Abstract
Purpose: :
To characterize inter-ocular and inter-subject variability in the scotopic electroretinogram (ERG) to a standard flash in rabbits and monkeys.
Methods: :
A total of 411 rabbits (290 pigmented, 121 albino) and 223 cynomolgus monkeys underwent ERG testing as part of baseline measures in pre-clinical studies. All animals were dark-adapted for at least 2 h prior to testing. Following immobilization with ketamine/xylazine and pupillary dilation, ERGs were recorded using monopolar JetTM contact lens electrodes referenced to a subdermal electrode. Temperature, sPO2, and heart rate were continuously monitored. Flash intensity was 2.7cd-s m-2. Amplitude and implicit times of the a- and b-waves and oscillatory potentials were scored using automated software routines. Data were log-transformed and fit with normal distributions. A Bland-Altman discrepancy analysis was used to examine inter-ocular differences (IOD) between the two species.
Results: :
In rabbits, log B-wave amplitudes were normally distributed (mean=2.24 +/- 0.142 (sd) log mcV, coefficient of variability (COV) of 6%); as were log A-wave amplitudes (mean=1.76 +/- 0.17 log mcV, COV 9%). There were no significant differences in B-wave amplitude between albino and pigmented strains. B-Wave amplitude was significantly larger in female relative to male rabbits. Log B-wave amplitudes were slightly larger in monkeys than in rabbits (mean=2.43 +/- 0.092. COV 4% log mcV; average log A-wave amplitude =2.13+/- 0.094 log mcV, COV 4%).
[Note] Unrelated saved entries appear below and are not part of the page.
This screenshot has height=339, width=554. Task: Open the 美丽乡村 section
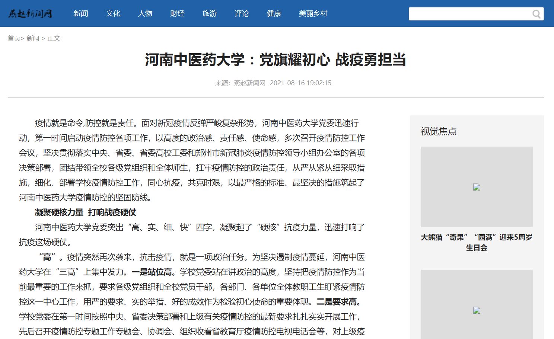tap(313, 14)
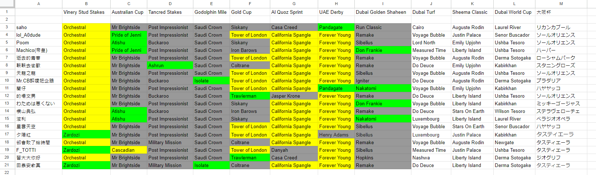Select the Dubai World Cup header cell
596x175 pixels.
click(514, 12)
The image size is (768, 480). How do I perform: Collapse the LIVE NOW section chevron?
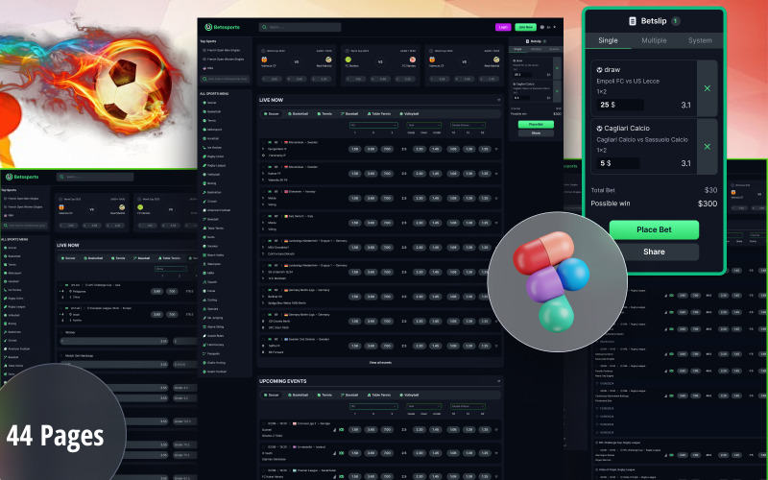coord(498,99)
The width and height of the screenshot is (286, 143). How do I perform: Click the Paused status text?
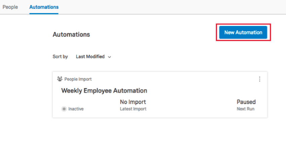(x=246, y=102)
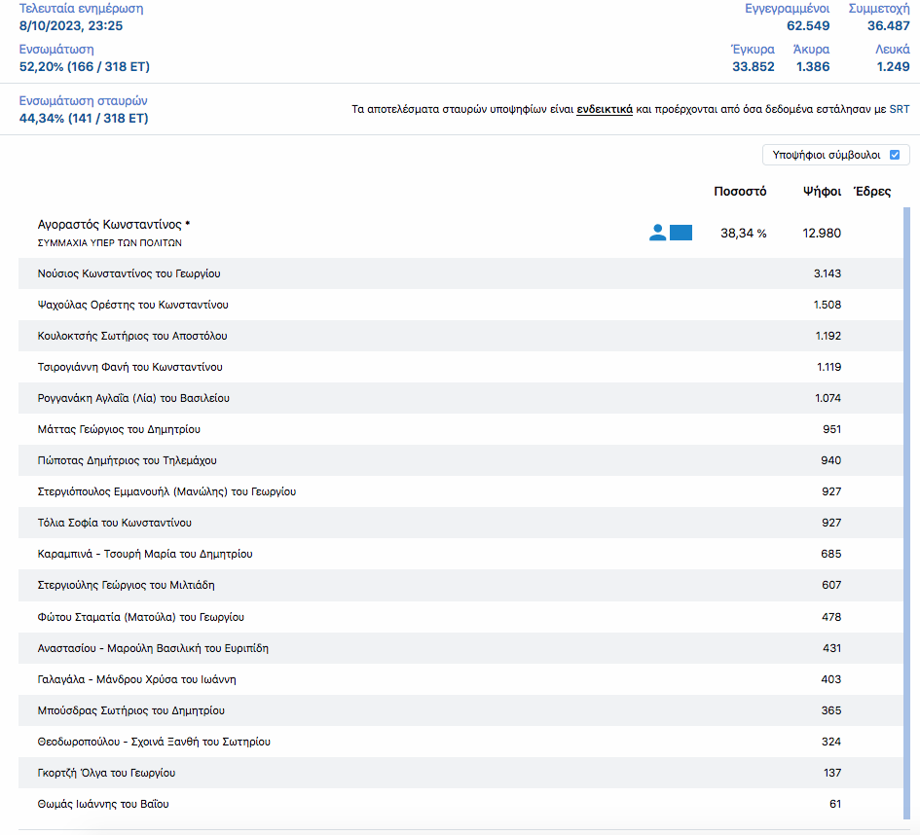Open the SRT link
The height and width of the screenshot is (835, 920).
pyautogui.click(x=899, y=110)
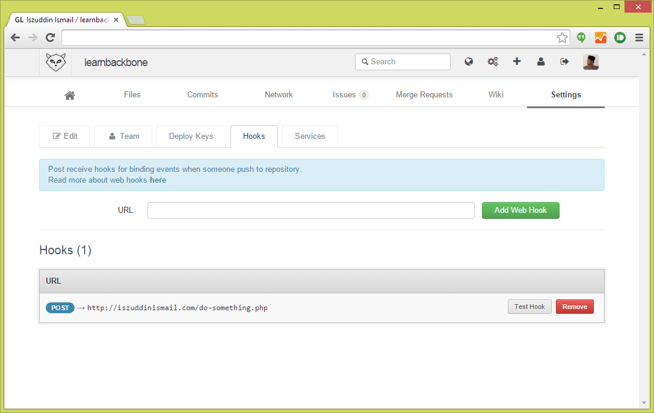The width and height of the screenshot is (654, 413).
Task: Open Chrome hamburger menu
Action: [x=639, y=38]
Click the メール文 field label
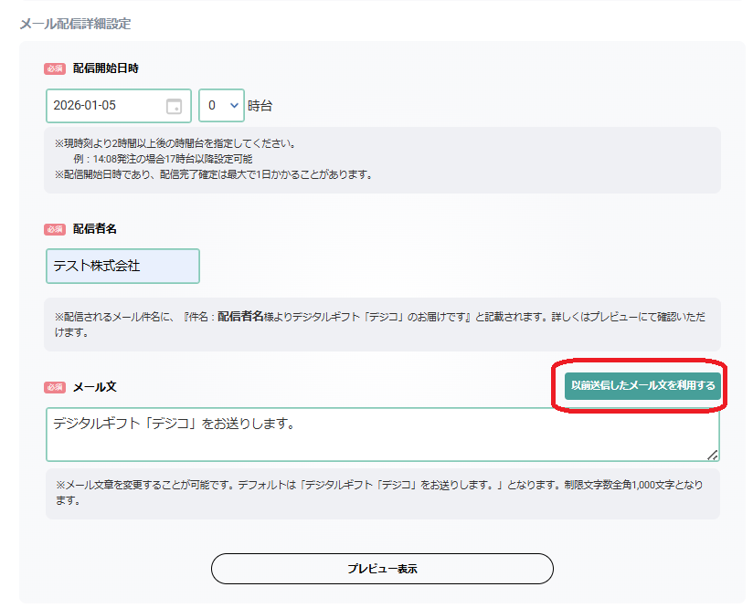Image resolution: width=753 pixels, height=608 pixels. 95,387
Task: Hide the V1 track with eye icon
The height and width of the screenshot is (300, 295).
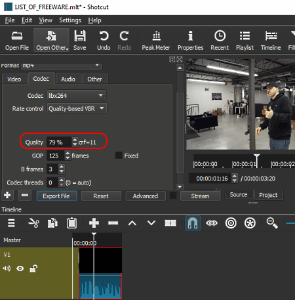Action: click(x=20, y=268)
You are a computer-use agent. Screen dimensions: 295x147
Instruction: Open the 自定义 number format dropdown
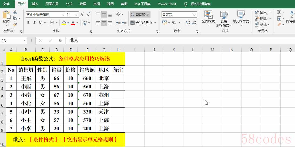(x=194, y=14)
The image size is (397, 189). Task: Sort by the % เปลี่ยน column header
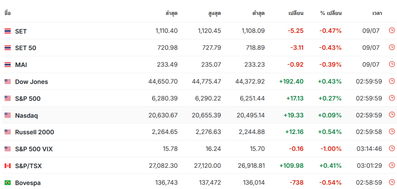(x=331, y=13)
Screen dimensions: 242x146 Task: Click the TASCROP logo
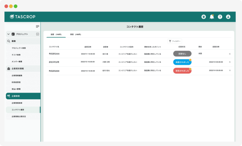point(23,17)
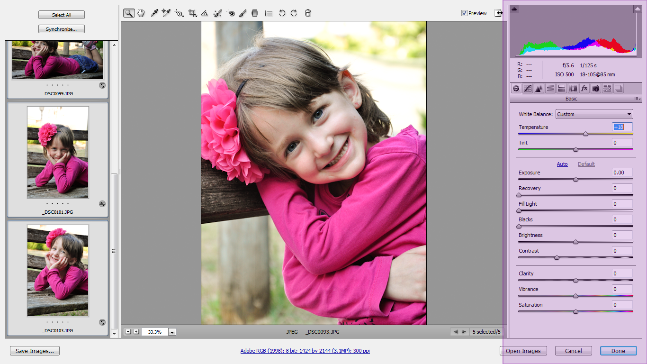Uncheck the Preview checkbox
This screenshot has width=647, height=364.
pos(464,13)
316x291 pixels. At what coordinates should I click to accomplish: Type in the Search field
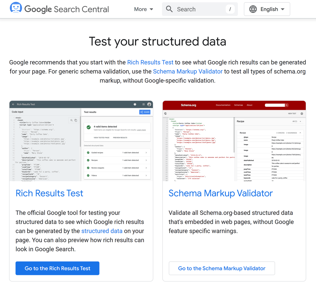pyautogui.click(x=199, y=9)
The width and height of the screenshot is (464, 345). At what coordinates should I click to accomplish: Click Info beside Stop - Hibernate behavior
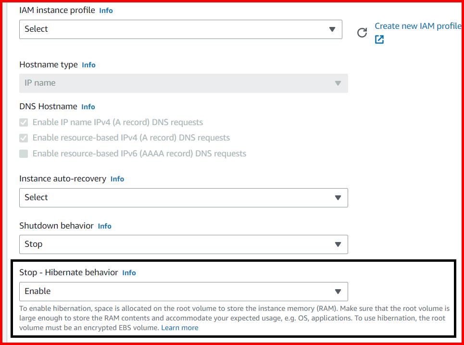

No sex-related differences were noted in monkeys. The 95th percentile of the distribution of log B-Wave amplitude IODs was 7% in rabbits and 5% in monkeys. Inter-ocular limits of agreement (95%) were 15% in rabbits and 12% in monkeys with negligible bias.
Conclusions: :
These data provide normative values for ERG parameters in two species that are widely used in pre-clinical testing. IODs were similar despite different retinal anatomy and pupil size. High agreement was found between the eyes with a narrower range than that reported in human. These data will be useful for sample size determination in pre-clinical testing and in studies that use the fellow eye as a control.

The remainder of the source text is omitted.